Your objective
Of all the lines below, return only those starting with the line holding "[button] (208, 35)" and going on through the line holding "Settore Femminile [button] (60, 2042)", exactly as written.
Top of Dataset content
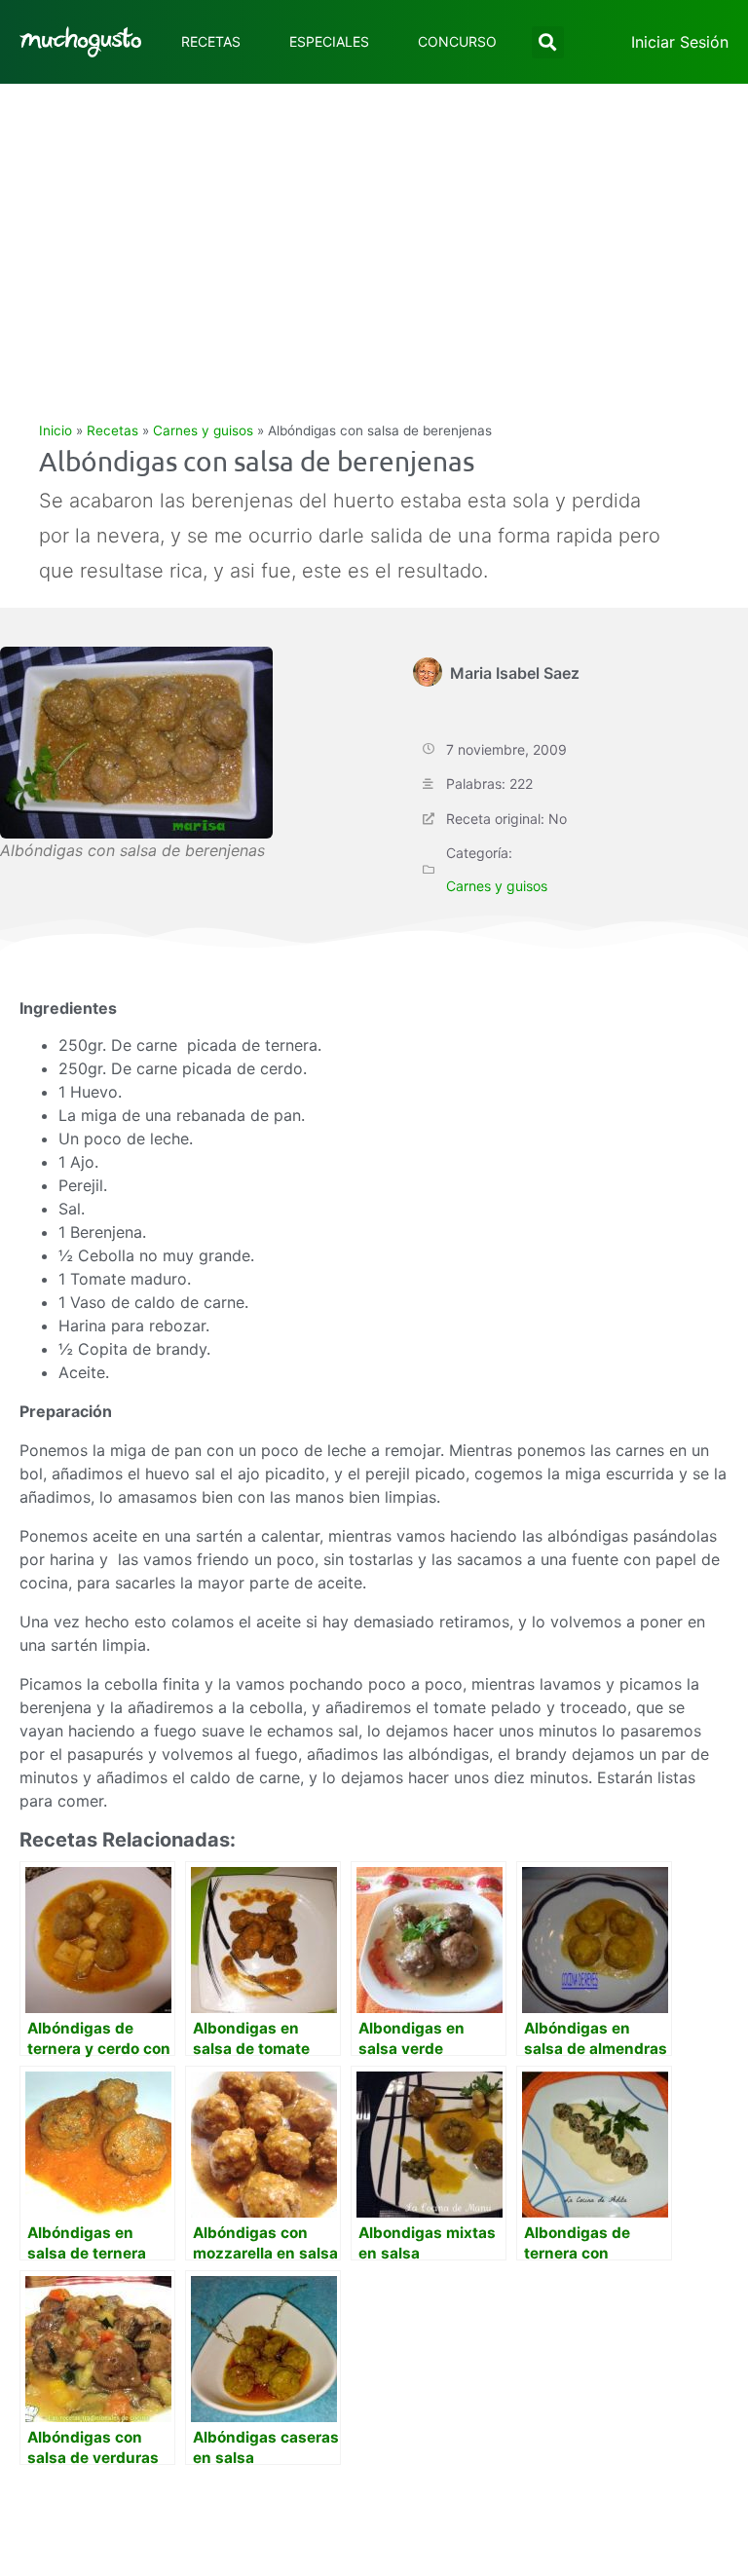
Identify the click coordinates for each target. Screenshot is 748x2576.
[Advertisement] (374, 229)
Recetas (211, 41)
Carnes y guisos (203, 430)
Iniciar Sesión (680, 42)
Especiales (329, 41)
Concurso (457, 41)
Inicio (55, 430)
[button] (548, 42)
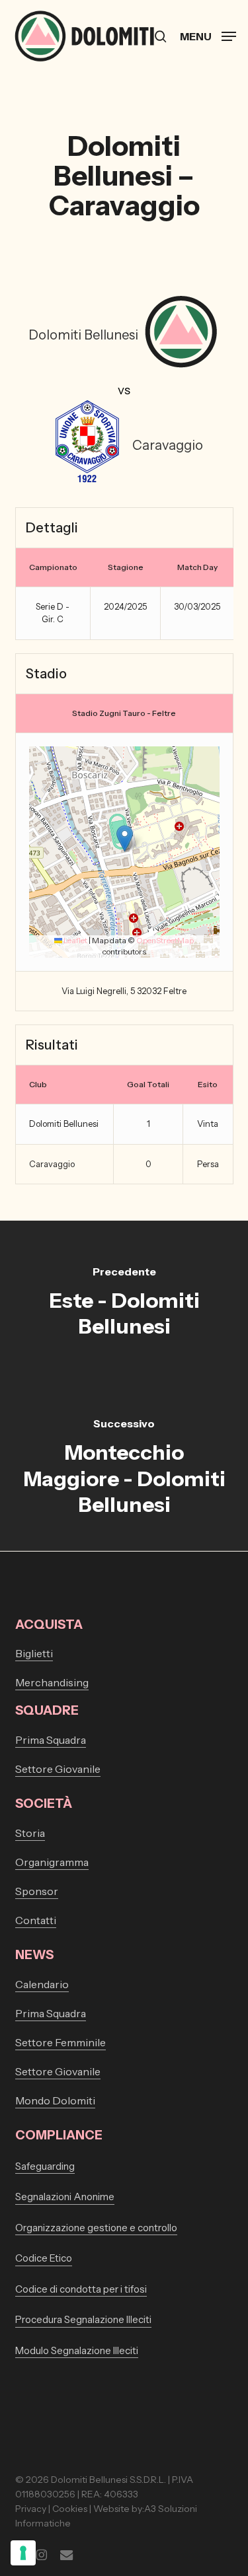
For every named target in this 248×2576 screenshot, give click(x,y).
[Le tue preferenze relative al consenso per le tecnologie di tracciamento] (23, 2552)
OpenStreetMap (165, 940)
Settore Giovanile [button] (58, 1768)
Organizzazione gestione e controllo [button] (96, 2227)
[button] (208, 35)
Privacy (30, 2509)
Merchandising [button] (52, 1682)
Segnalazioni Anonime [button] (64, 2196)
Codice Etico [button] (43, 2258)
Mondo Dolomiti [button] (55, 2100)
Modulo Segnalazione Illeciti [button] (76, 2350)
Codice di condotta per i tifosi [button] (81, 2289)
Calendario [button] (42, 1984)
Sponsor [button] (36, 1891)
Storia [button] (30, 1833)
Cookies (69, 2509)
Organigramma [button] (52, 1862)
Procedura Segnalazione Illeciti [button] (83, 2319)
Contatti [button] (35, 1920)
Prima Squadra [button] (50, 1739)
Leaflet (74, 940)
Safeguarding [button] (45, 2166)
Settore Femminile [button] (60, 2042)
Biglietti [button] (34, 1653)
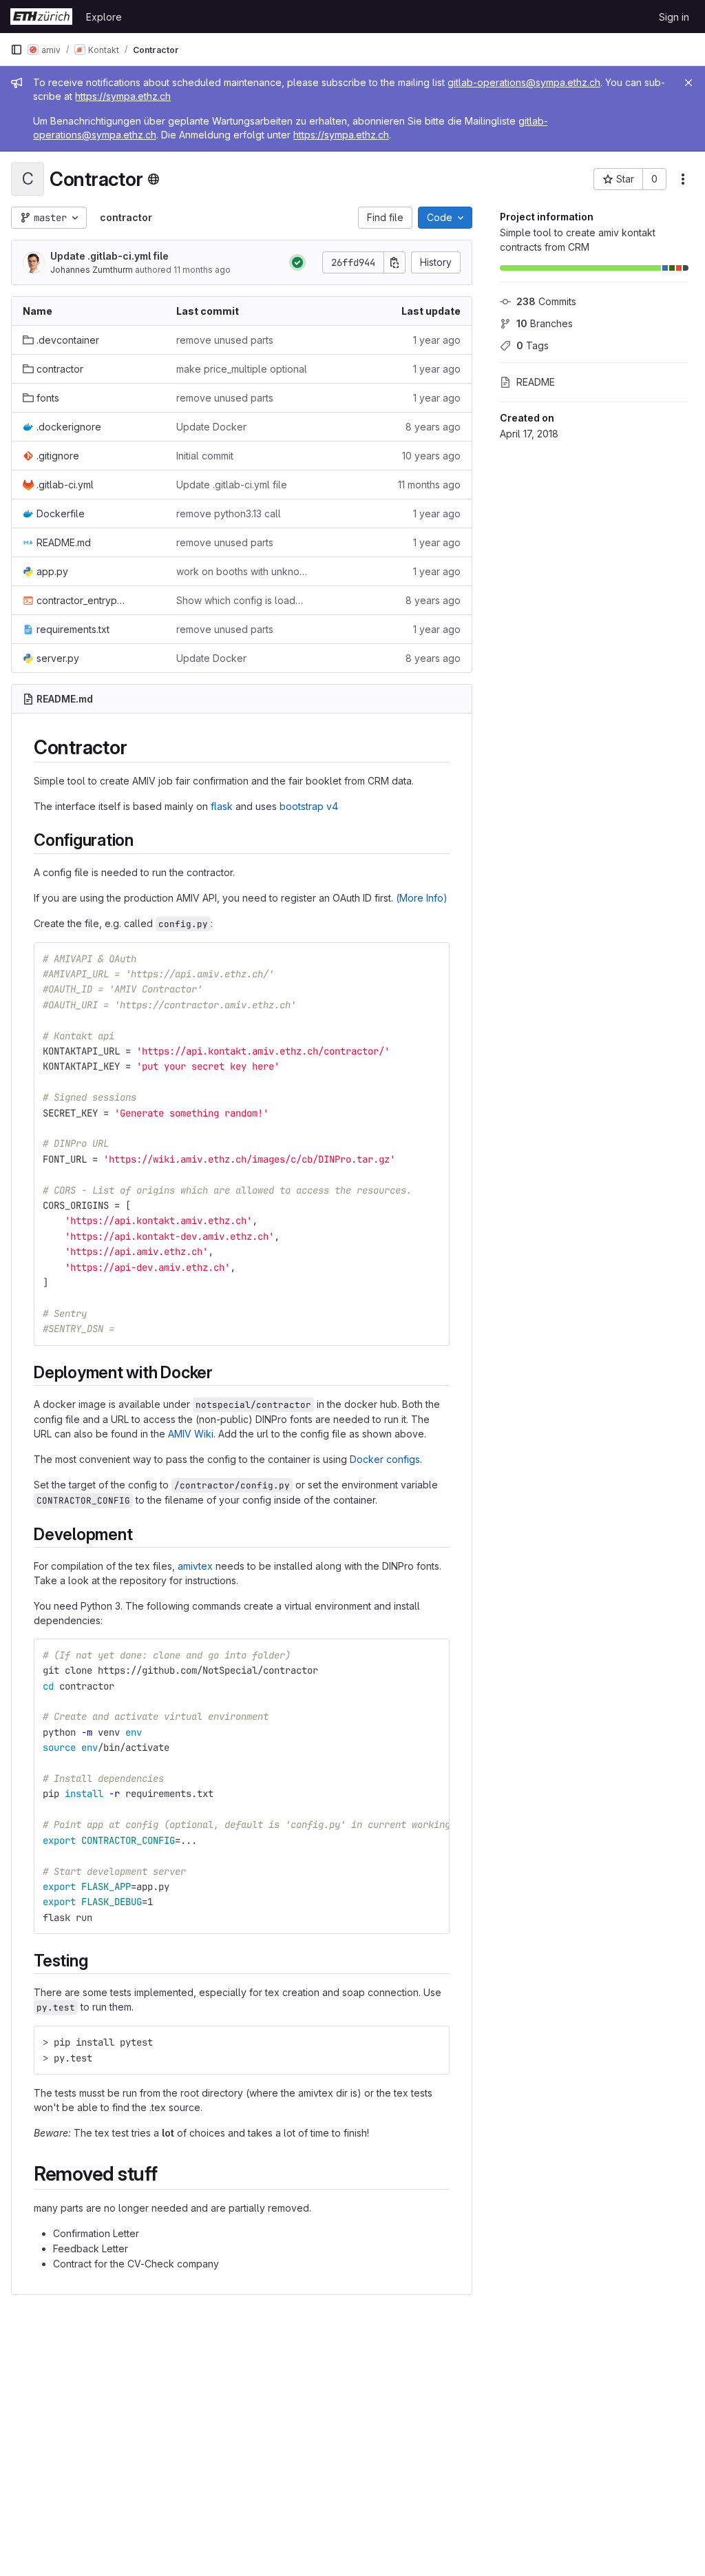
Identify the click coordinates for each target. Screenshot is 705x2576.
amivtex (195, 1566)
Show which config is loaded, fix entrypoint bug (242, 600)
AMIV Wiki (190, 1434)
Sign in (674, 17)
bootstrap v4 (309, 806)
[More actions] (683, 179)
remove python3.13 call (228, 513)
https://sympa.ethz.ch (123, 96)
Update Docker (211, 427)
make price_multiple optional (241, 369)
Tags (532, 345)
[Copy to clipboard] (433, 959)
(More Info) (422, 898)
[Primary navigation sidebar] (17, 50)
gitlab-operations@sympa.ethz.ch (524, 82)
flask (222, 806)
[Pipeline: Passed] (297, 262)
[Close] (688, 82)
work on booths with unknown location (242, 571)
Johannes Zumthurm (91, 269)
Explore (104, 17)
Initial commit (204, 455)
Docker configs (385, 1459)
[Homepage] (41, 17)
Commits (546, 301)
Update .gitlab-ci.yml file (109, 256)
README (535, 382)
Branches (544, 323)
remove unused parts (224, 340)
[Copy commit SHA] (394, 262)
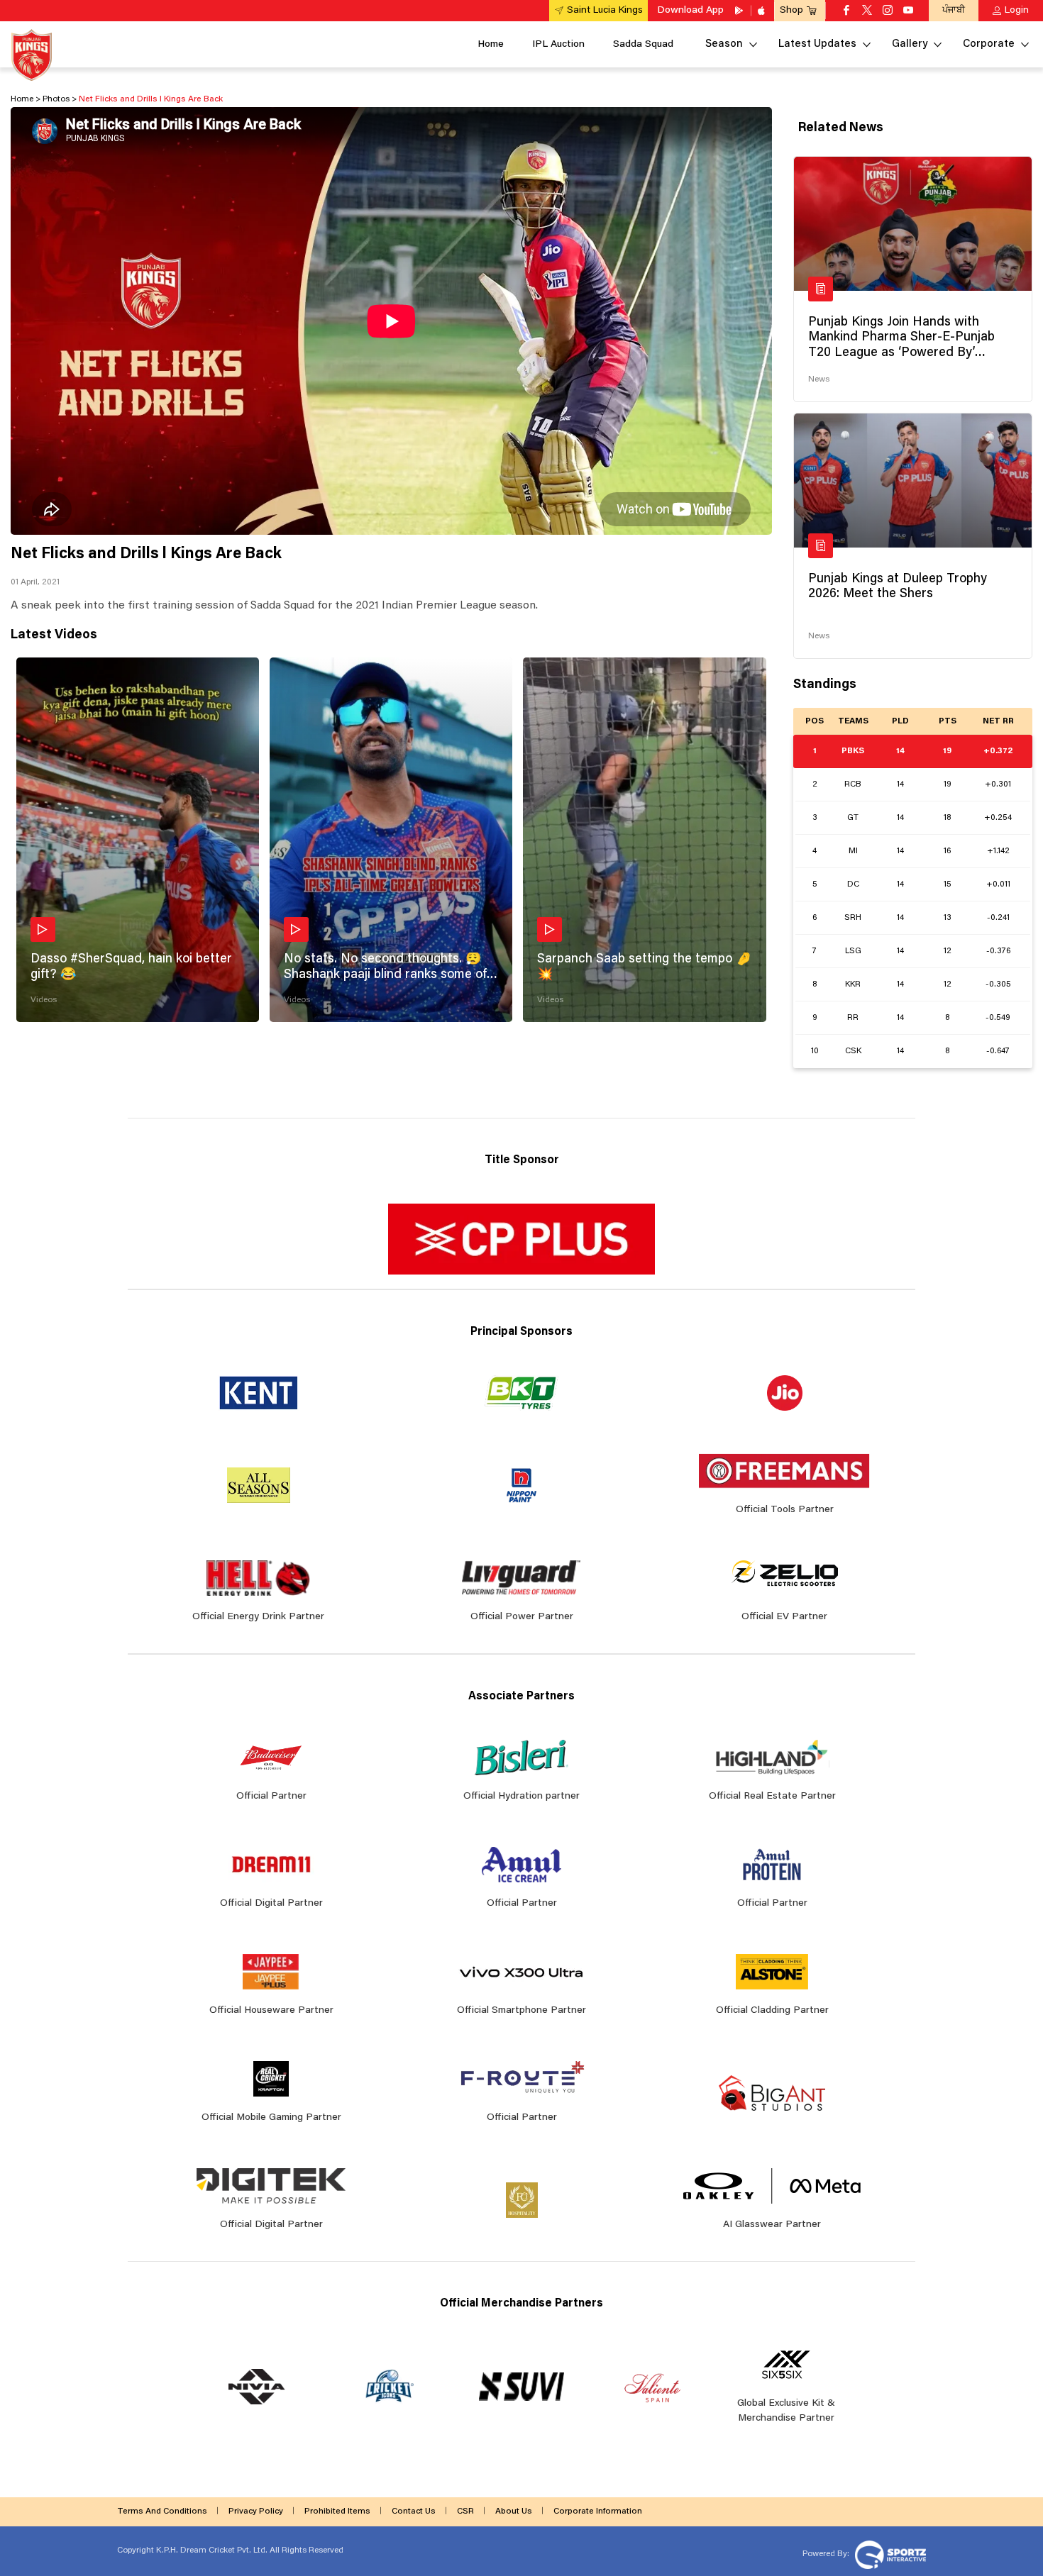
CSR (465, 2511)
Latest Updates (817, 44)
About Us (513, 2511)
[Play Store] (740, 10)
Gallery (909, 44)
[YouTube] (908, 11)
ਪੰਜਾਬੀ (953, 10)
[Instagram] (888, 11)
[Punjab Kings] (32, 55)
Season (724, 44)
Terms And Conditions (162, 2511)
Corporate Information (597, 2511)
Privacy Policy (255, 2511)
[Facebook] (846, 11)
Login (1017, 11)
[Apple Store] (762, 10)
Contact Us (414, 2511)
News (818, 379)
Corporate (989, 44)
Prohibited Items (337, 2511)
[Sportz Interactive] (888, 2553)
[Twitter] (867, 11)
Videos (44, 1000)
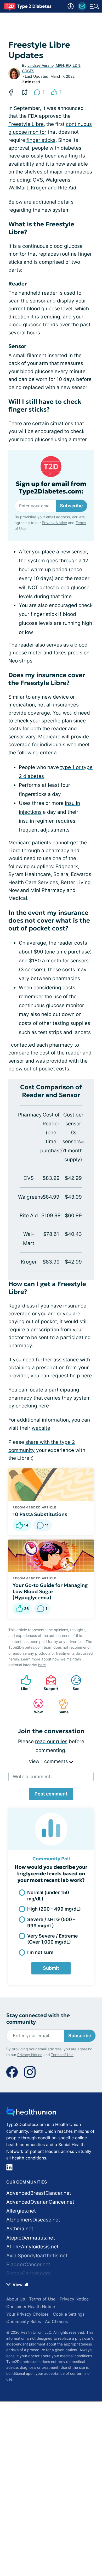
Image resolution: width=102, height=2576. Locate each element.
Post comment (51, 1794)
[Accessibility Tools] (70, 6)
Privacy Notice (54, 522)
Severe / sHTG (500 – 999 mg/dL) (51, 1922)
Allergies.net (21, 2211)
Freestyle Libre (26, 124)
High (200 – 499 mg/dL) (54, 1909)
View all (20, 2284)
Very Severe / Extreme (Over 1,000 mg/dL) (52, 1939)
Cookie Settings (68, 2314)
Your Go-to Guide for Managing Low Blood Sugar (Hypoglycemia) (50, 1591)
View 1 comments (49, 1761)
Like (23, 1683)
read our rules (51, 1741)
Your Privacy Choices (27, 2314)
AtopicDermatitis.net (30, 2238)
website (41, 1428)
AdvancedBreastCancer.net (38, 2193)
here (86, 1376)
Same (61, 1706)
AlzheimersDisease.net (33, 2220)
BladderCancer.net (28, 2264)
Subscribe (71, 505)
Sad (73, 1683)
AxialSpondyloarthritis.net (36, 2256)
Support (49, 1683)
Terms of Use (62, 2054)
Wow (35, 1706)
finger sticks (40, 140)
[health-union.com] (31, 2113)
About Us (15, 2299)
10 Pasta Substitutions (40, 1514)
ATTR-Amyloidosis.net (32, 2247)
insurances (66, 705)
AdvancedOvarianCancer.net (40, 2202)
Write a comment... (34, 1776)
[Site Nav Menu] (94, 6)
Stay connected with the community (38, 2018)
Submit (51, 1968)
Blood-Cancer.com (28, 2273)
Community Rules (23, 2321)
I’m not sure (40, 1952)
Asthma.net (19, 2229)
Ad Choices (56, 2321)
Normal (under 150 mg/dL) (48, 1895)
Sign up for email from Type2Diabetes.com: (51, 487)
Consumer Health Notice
Bottom of Dataset content
The answer
[button] (208, 35)
Privacy (30, 2509)
Merchandising [button] (52, 1682)
Segnalazioni Anonime [button] (64, 2196)
Codice Etico [button] (43, 2258)
Mondo Dolomiti [button] (55, 2100)
Modulo Segnalazione Illeciti [button] (76, 2350)
Codice di condotta per i tifosi [button] (81, 2289)
Calendario [button] (42, 1984)
Sponsor [button] (36, 1891)
Storia [button] (30, 1833)
Cookies (69, 2509)
Organigramma [button] (52, 1862)
Procedura Segnalazione Illeciti [button] (83, 2319)
Contatti [button] (35, 1920)
Prima Squadra [button] (50, 1739)
Leaflet (74, 940)
Safeguarding [button] (45, 2166)
Settore Femminile [button] (60, 2042)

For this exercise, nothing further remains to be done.